Tuesday, August 18, 2009



Mercy in Virginia

Prosecutors normally block attempts to right a wrong but not in this case

A young man released from prison in 2007 for a wrongful robbery conviction avoided being sent back behind bars yesterday for violating probation. The General Assembly this year awarded Teddy P. Thompson a compensation package that included a $51,999 lump-sum payment and a $207,996 annuity -- to be paid over 25 years -- for the seven years he spent in prison for a robbery he did not commit.
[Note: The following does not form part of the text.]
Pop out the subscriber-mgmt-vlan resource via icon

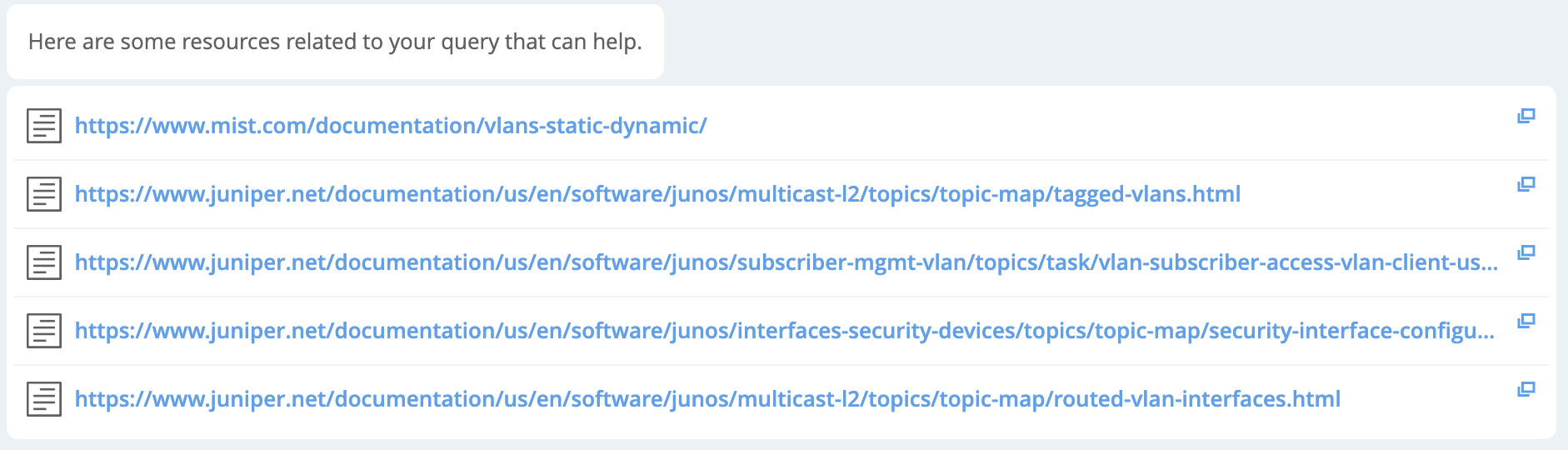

The Virginia Department of Treasury confirmed that Thompson was given a check for $44,199.15 on July 31. That amount was the $51,999, minus a 15 percent cut because of the current state budget shortfalls. His annuity, which will be reduced similarly, still is being arranged.

Thompson, 26, was released in September 2007 after the victim in a 2000 robbery realized he mistakenly identified Thompson as the perpetrator. Prosecutors sought and won a court order vacating the sentence, and Thompson was released.
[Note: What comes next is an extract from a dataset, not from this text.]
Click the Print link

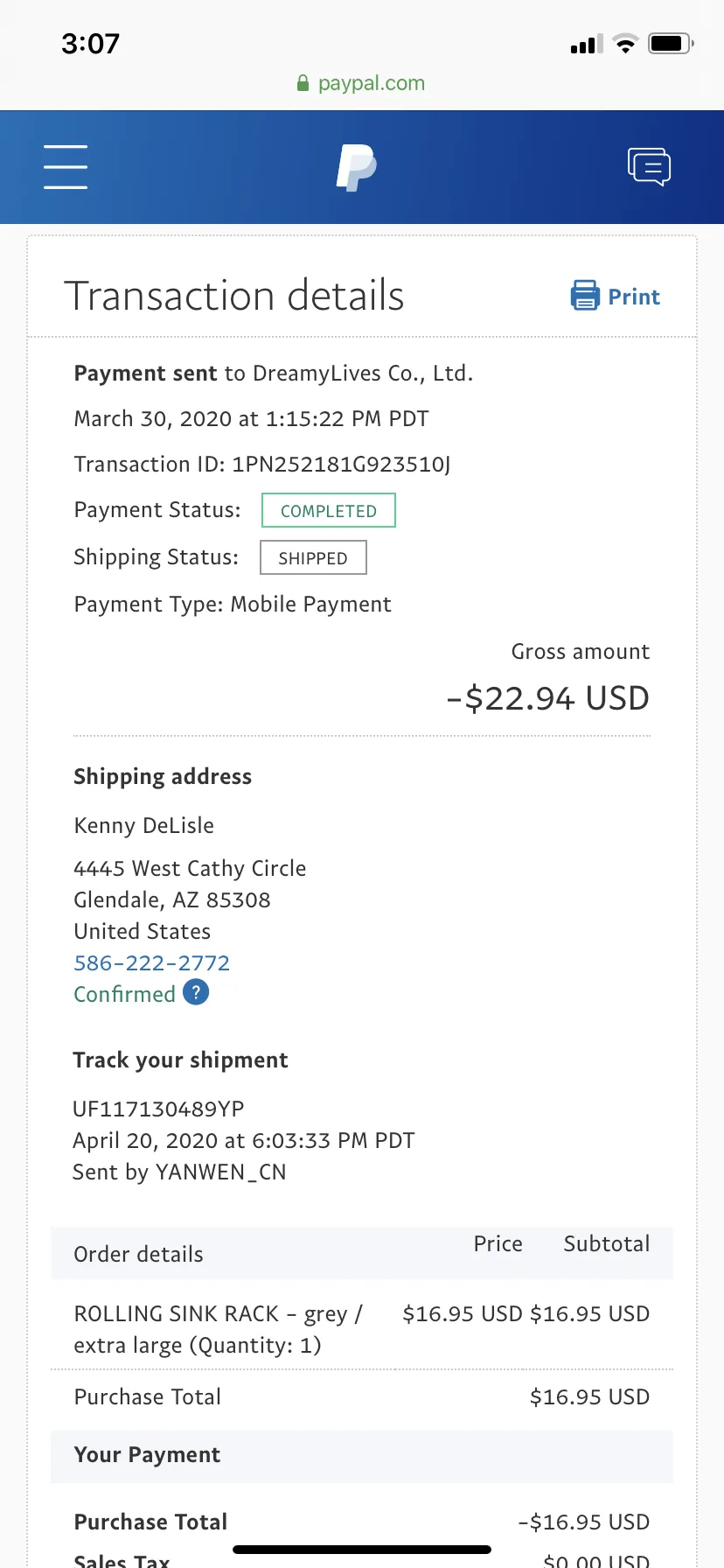pos(634,297)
But Thompson had admitted to another robbery for which he received a 10-year suspended sentence. Yesterday, he was facing up to three years for violating the terms of the suspended sentence -- among other things for a conviction for breach of the peace.

But though Judge Wilford Taylor Jr. of Hampton Circuit Court found that Thompson, who has bipolar disorder and has applied for disability, violated parole, he said he believes Thompson is now in compliance with probation provisions and did not send him back to prison.

"I don't think that you need to be incarcerated two to three years," Taylor told Thompson. Earlier, a probation officer told Taylor that since April, Thompson has been clean of drugs and has been complying with the terms of his probation.

Valerie Bowen, an assistant commonwealth's attorney, told Taylor that this current brush with going back behind bars may have "scared [him] straight . . . I don't have any objection to maybe giving him a second chance."

Thompson's lawyer, Thomas Burcher, told the judge, "We've gotten his attention."

"He doesn't have maybe the toolbox that everybody else needs to have to get through life," Burcher said. But Burcher said Thompson had strong family support and was working hard, complying with his probation conditions and staying drug-free.

Thompson's wrongful conviction was set aside by a Hampton judge in 2007, though Virginia law bars the use of any evidence of innocence discovered more than 21 days after a case becomes final.

Unlike in most cases, however, the commonwealth's attorney's office sought Thompson's freedom. A spokesman for the governor's office said Thompson has a clemency petition pending in which he is seeking a pardon for the wrongful conviction.